── GIVEN DATA ──

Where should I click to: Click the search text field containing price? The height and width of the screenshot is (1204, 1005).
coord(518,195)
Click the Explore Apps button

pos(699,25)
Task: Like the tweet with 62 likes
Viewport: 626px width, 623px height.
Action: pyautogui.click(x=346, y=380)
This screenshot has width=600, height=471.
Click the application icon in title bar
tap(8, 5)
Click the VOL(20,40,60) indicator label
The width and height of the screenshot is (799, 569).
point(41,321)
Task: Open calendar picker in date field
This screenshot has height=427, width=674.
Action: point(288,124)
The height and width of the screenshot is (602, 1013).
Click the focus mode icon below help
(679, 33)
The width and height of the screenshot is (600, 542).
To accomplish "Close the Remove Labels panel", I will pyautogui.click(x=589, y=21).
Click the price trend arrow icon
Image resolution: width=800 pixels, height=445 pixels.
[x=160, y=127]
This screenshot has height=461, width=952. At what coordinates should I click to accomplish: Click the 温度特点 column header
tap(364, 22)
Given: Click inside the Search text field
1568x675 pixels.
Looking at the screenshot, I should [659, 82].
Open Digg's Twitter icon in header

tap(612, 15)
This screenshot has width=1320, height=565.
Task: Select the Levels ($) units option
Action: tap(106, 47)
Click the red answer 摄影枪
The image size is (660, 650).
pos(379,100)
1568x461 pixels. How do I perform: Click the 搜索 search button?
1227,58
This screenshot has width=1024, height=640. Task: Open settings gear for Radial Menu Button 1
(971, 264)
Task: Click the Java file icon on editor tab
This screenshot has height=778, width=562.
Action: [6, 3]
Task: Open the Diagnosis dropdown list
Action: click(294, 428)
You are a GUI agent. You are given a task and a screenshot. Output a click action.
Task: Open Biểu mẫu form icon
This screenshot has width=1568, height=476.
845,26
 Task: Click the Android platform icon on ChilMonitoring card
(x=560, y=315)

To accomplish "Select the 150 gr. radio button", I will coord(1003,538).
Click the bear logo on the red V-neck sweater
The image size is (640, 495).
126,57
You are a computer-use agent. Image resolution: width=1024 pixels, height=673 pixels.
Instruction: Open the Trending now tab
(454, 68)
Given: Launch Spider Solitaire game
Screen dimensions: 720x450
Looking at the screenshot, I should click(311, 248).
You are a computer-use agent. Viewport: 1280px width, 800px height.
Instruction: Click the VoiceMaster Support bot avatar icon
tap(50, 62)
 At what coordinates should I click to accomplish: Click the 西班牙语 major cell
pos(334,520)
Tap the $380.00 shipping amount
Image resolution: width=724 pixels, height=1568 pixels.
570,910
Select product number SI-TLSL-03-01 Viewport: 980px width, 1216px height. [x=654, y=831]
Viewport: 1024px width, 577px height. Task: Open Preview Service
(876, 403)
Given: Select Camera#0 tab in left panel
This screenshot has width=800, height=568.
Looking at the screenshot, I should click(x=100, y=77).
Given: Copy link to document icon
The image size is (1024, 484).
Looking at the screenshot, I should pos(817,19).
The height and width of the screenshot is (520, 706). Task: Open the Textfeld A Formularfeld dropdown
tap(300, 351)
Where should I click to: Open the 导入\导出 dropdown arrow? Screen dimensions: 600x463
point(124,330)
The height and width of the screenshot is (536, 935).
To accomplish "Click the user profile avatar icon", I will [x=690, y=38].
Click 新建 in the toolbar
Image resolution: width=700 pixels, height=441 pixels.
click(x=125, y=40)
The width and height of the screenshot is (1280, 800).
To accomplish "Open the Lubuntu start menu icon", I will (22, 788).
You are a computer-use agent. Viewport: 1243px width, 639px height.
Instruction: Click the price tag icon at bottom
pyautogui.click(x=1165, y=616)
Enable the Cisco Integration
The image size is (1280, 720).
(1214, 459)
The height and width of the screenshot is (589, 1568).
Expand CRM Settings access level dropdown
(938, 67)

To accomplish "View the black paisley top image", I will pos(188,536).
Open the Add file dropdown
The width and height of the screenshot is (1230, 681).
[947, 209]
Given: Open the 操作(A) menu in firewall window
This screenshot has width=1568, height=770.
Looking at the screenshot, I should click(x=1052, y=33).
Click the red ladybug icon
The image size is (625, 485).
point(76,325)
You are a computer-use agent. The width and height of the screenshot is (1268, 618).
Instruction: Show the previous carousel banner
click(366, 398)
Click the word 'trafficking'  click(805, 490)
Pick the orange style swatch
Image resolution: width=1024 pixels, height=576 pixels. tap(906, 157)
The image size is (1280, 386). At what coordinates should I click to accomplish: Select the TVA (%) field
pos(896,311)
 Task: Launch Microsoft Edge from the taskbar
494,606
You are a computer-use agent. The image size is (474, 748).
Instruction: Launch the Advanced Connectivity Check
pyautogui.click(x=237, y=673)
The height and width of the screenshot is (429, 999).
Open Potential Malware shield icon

───

### DIRECTIONS:
Your reply should contain every entry, repeated exactly.

### ANSWER:
Where should I click to: Click the search text field containing price? The height and width of the screenshot is (1204, 1005).
coord(518,195)
Click the Explore Apps button

pos(699,25)
Task: Like the tweet with 62 likes
Viewport: 626px width, 623px height.
Action: pyautogui.click(x=346, y=380)
This screenshot has width=600, height=471.
Click the application icon in title bar
tap(8, 5)
Click the VOL(20,40,60) indicator label
The width and height of the screenshot is (799, 569).
point(41,321)
Task: Open calendar picker in date field
This screenshot has height=427, width=674.
Action: point(288,124)
The height and width of the screenshot is (602, 1013).
Click the focus mode icon below help
(679, 33)
The width and height of the screenshot is (600, 542).
To accomplish "Close the Remove Labels panel", I will pyautogui.click(x=589, y=21).
Click the price trend arrow icon
Image resolution: width=800 pixels, height=445 pixels.
[x=160, y=127]
This screenshot has height=461, width=952. At what coordinates should I click to accomplish: Click the 温度特点 column header
tap(364, 22)
Given: Click inside the Search text field
1568x675 pixels.
Looking at the screenshot, I should [659, 82].
Open Digg's Twitter icon in header

tap(612, 15)
This screenshot has width=1320, height=565.
Task: Select the Levels ($) units option
Action: tap(106, 47)
Click the red answer 摄影枪
The image size is (660, 650).
pos(379,100)
1568x461 pixels. How do I perform: Click the 搜索 search button?
1227,58
This screenshot has width=1024, height=640. Task: Open settings gear for Radial Menu Button 1
(971, 264)
Task: Click the Java file icon on editor tab
This screenshot has height=778, width=562.
Action: [6, 3]
Task: Open the Diagnosis dropdown list
Action: click(294, 428)
You are a GUI agent. You are given a task and a screenshot. Output a click action.
Task: Open Biểu mẫu form icon
This screenshot has width=1568, height=476.
845,26
 Task: Click the Android platform icon on ChilMonitoring card
(x=560, y=315)

To accomplish "Select the 150 gr. radio button", I will coord(1003,538).
Click the bear logo on the red V-neck sweater
The image size is (640, 495).
126,57
You are a computer-use agent. Image resolution: width=1024 pixels, height=673 pixels.
Instruction: Open the Trending now tab
(454, 68)
Given: Launch Spider Solitaire game
Screen dimensions: 720x450
Looking at the screenshot, I should click(311, 248).
You are a computer-use agent. Viewport: 1280px width, 800px height.
Instruction: Click the VoiceMaster Support bot avatar icon
tap(50, 62)
 At what coordinates should I click to accomplish: Click the 西班牙语 major cell
pos(334,520)
Tap the $380.00 shipping amount
Image resolution: width=724 pixels, height=1568 pixels.
570,910
Select product number SI-TLSL-03-01 Viewport: 980px width, 1216px height. [x=654, y=831]
Viewport: 1024px width, 577px height. Task: Open Preview Service
(876, 403)
Given: Select Camera#0 tab in left panel
This screenshot has width=800, height=568.
Looking at the screenshot, I should click(x=100, y=77).
Given: Copy link to document icon
The image size is (1024, 484).
Looking at the screenshot, I should pos(817,19).
The height and width of the screenshot is (520, 706). Task: Open the Textfeld A Formularfeld dropdown
tap(300, 351)
Where should I click to: Open the 导入\导出 dropdown arrow? Screen dimensions: 600x463
point(124,330)
The height and width of the screenshot is (536, 935).
To accomplish "Click the user profile avatar icon", I will [x=690, y=38].
Click 新建 in the toolbar
Image resolution: width=700 pixels, height=441 pixels.
click(x=125, y=40)
The width and height of the screenshot is (1280, 800).
To accomplish "Open the Lubuntu start menu icon", I will (22, 788).
You are a computer-use agent. Viewport: 1243px width, 639px height.
Instruction: Click the price tag icon at bottom
pyautogui.click(x=1165, y=616)
Enable the Cisco Integration
The image size is (1280, 720).
(1214, 459)
The height and width of the screenshot is (589, 1568).
Expand CRM Settings access level dropdown
(938, 67)

To accomplish "View the black paisley top image", I will pos(188,536).
Open the Add file dropdown
The width and height of the screenshot is (1230, 681).
[947, 209]
Given: Open the 操作(A) menu in firewall window
This screenshot has width=1568, height=770.
Looking at the screenshot, I should click(x=1052, y=33).
Click the red ladybug icon
The image size is (625, 485).
point(76,325)
You are a computer-use agent. The width and height of the screenshot is (1268, 618).
Instruction: Show the previous carousel banner
click(366, 398)
Click the word 'trafficking'  click(805, 490)
Pick the orange style swatch
Image resolution: width=1024 pixels, height=576 pixels. tap(906, 157)
The image size is (1280, 386). At what coordinates should I click to accomplish: Select the TVA (%) field
pos(896,311)
 Task: Launch Microsoft Edge from the taskbar
494,606
You are a computer-use agent. The image size is (474, 748).
Instruction: Launch the Advanced Connectivity Check
pyautogui.click(x=237, y=673)
The height and width of the screenshot is (429, 999).
Open Potential Malware shield icon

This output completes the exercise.